▸ **Aim of the task**
Please print the whole listing again, exactly as shown.
== Information
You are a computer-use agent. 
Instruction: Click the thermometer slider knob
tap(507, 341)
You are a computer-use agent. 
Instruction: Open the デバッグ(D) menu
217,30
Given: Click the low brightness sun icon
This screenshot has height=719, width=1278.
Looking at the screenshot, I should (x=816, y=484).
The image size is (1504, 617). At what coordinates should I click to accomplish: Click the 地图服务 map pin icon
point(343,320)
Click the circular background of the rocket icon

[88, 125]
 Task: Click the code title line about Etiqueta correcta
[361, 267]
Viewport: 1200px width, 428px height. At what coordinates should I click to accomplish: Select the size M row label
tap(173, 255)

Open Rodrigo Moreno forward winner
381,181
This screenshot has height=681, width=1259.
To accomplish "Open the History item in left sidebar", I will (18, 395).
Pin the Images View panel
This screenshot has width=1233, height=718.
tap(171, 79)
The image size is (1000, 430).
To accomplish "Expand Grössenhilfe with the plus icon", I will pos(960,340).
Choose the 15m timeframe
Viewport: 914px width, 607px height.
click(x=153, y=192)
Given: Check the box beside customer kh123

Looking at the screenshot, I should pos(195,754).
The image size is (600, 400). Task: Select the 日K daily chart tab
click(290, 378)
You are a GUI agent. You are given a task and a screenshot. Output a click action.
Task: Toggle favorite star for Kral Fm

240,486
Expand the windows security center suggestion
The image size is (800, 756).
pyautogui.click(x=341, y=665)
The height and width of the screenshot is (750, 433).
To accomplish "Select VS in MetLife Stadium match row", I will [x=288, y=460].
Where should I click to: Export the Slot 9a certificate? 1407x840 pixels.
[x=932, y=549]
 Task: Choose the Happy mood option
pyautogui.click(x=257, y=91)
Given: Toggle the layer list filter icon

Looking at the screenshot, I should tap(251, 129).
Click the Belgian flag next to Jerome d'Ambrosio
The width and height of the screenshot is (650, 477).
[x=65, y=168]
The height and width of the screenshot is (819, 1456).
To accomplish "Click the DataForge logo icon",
====
▸ **Expected answer**
You are a computer-use agent. 
Instruction: Click the thermometer slider knob
tap(507, 341)
You are a computer-use agent. 
Instruction: Open the デバッグ(D) menu
217,30
Given: Click the low brightness sun icon
This screenshot has height=719, width=1278.
Looking at the screenshot, I should (x=816, y=484).
The image size is (1504, 617). At what coordinates should I click to accomplish: Click the 地图服务 map pin icon
point(343,320)
Click the circular background of the rocket icon

[88, 125]
 Task: Click the code title line about Etiqueta correcta
[361, 267]
Viewport: 1200px width, 428px height. At what coordinates should I click to accomplish: Select the size M row label
tap(173, 255)

Open Rodrigo Moreno forward winner
381,181
This screenshot has height=681, width=1259.
To accomplish "Open the History item in left sidebar", I will (18, 395).
Pin the Images View panel
This screenshot has width=1233, height=718.
tap(171, 79)
The image size is (1000, 430).
To accomplish "Expand Grössenhilfe with the plus icon", I will pos(960,340).
Choose the 15m timeframe
Viewport: 914px width, 607px height.
click(x=153, y=192)
Given: Check the box beside customer kh123

Looking at the screenshot, I should pos(195,754).
The image size is (600, 400). Task: Select the 日K daily chart tab
click(290, 378)
You are a GUI agent. You are given a task and a screenshot. Output a click action.
Task: Toggle favorite star for Kral Fm

240,486
Expand the windows security center suggestion
The image size is (800, 756).
pyautogui.click(x=341, y=665)
The height and width of the screenshot is (750, 433).
To accomplish "Select VS in MetLife Stadium match row", I will [x=288, y=460].
Where should I click to: Export the Slot 9a certificate? 1407x840 pixels.
[x=932, y=549]
 Task: Choose the Happy mood option
pyautogui.click(x=257, y=91)
Given: Toggle the layer list filter icon

Looking at the screenshot, I should tap(251, 129).
Click the Belgian flag next to Jerome d'Ambrosio
The width and height of the screenshot is (650, 477).
[x=65, y=168]
The height and width of the screenshot is (819, 1456).
To accomplish "Click the DataForge logo icon",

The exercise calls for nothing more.